*AIM OF THE EXERCISE:* In the records below, find the line with "Activate the 翻译 translation skill" and repeat exactly every line from it through the line with "Given: Open the PARAMETERS TO CHECK dropdown". Pictures stay out.

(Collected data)
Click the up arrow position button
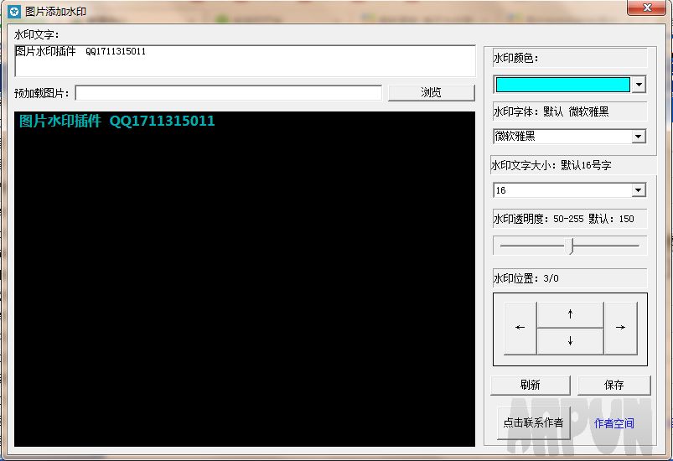Image resolution: width=673 pixels, height=461 pixels. tap(570, 314)
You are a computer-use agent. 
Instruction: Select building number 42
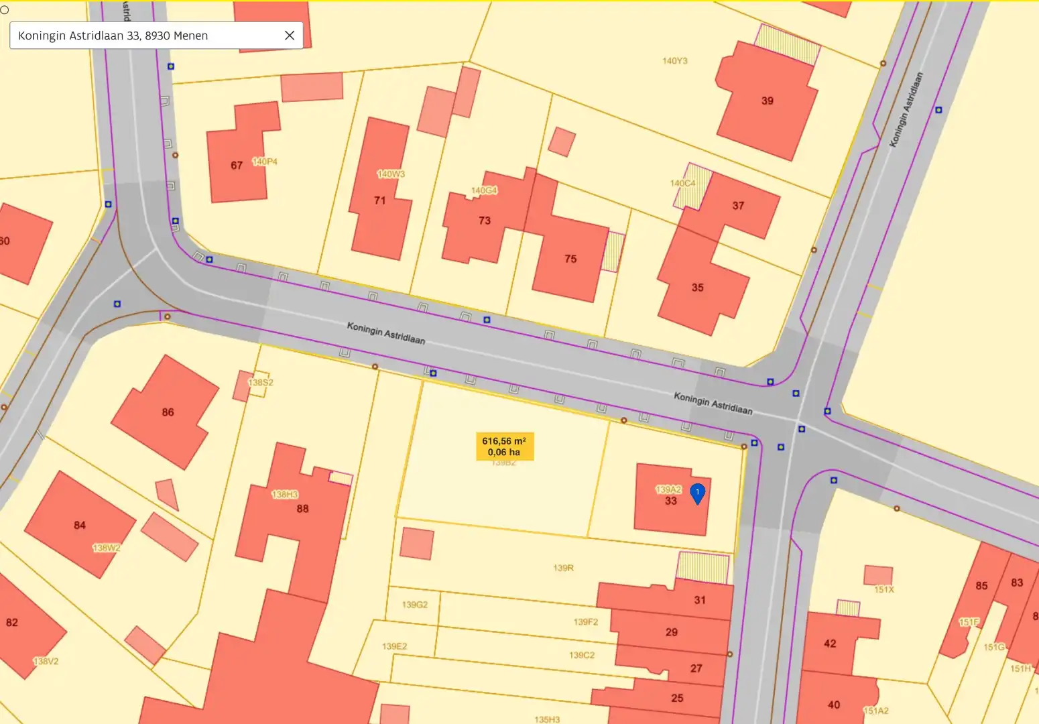click(x=830, y=644)
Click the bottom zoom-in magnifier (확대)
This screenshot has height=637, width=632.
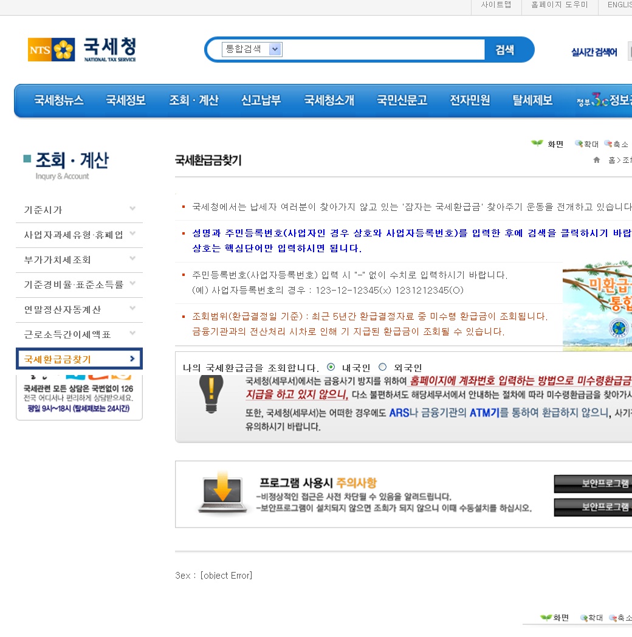pyautogui.click(x=583, y=618)
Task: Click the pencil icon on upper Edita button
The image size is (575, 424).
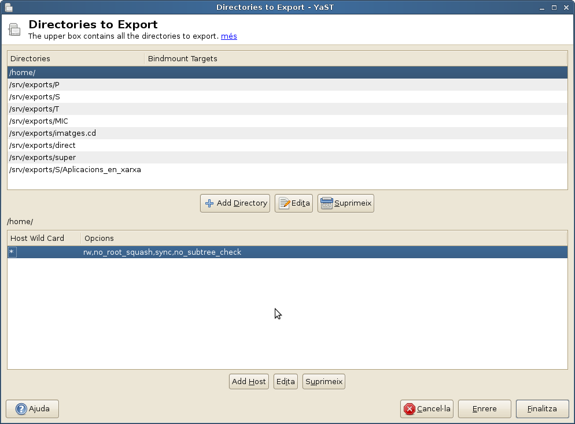Action: click(x=284, y=203)
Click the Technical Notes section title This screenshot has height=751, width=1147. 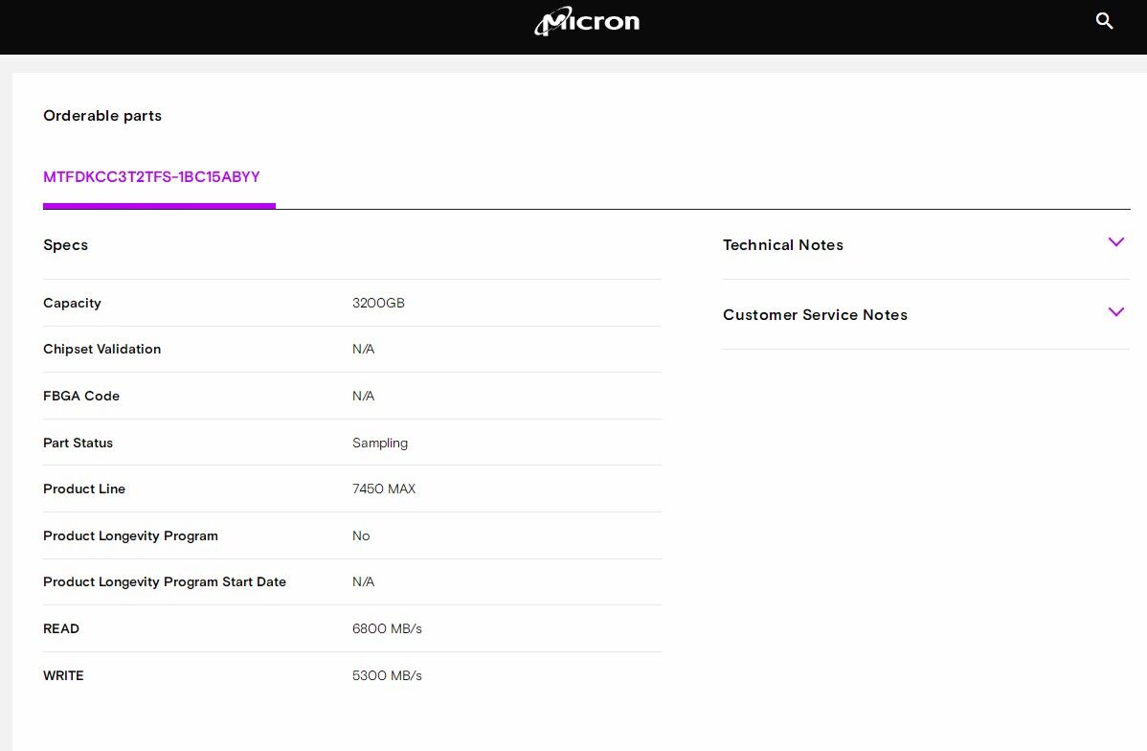782,245
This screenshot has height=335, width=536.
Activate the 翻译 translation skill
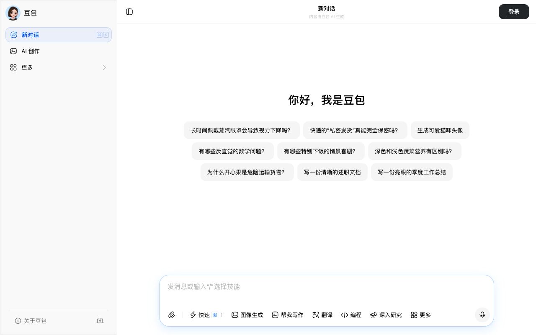click(x=322, y=315)
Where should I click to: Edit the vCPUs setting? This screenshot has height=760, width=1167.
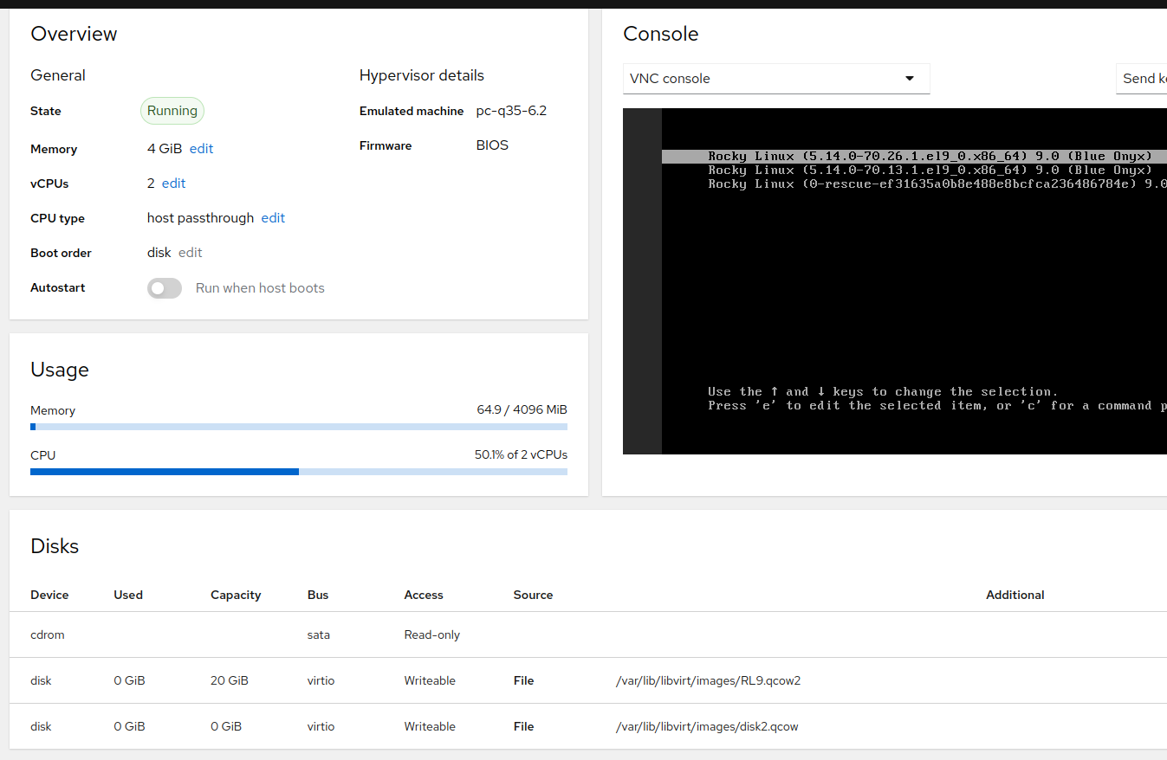tap(173, 183)
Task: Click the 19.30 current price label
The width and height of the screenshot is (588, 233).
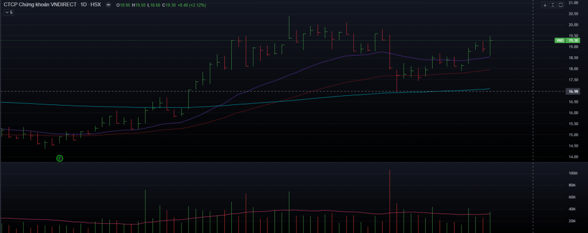Action: pyautogui.click(x=572, y=41)
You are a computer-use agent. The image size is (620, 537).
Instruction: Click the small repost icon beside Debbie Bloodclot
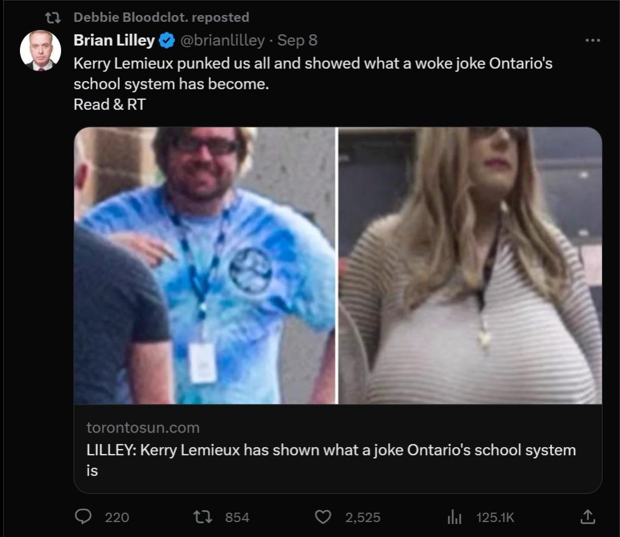(x=53, y=17)
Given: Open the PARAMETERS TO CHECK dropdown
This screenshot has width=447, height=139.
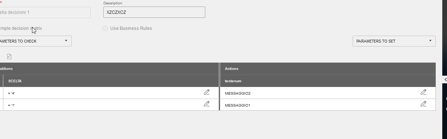Looking at the screenshot, I should tap(36, 41).
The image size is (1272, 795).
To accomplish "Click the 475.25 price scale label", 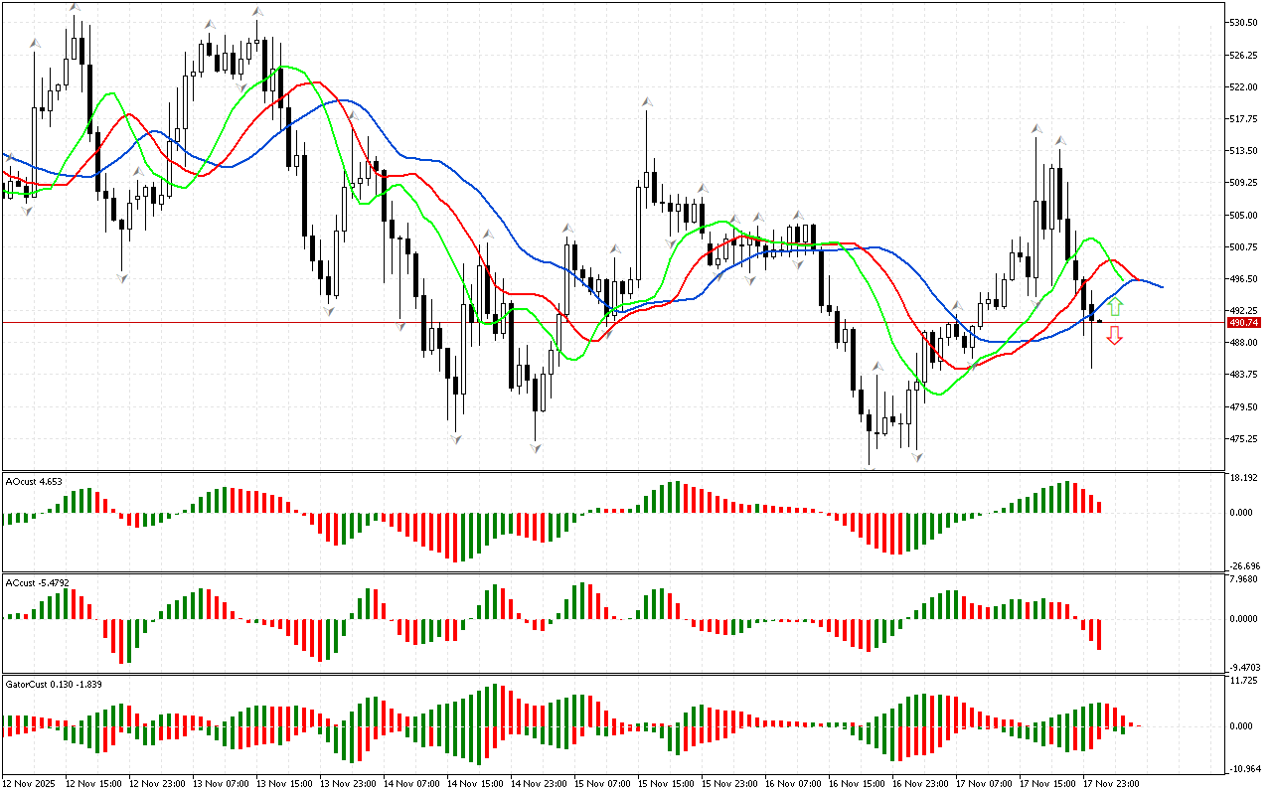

*OUTPUT FOR THIS EXERCISE:*
Activate the 翻译 translation skill
click(x=322, y=315)
Where should I click to: Edit the vCPUs setting? This screenshot has height=760, width=1167.
tap(173, 183)
Task: Click the 19.30 current price label
The width and height of the screenshot is (588, 233).
Action: pyautogui.click(x=572, y=41)
You are a computer-use agent. The image size is (620, 537).
Instruction: Click the small repost icon beside Debbie Bloodclot
(x=53, y=17)
Given: Open the PARAMETERS TO CHECK dropdown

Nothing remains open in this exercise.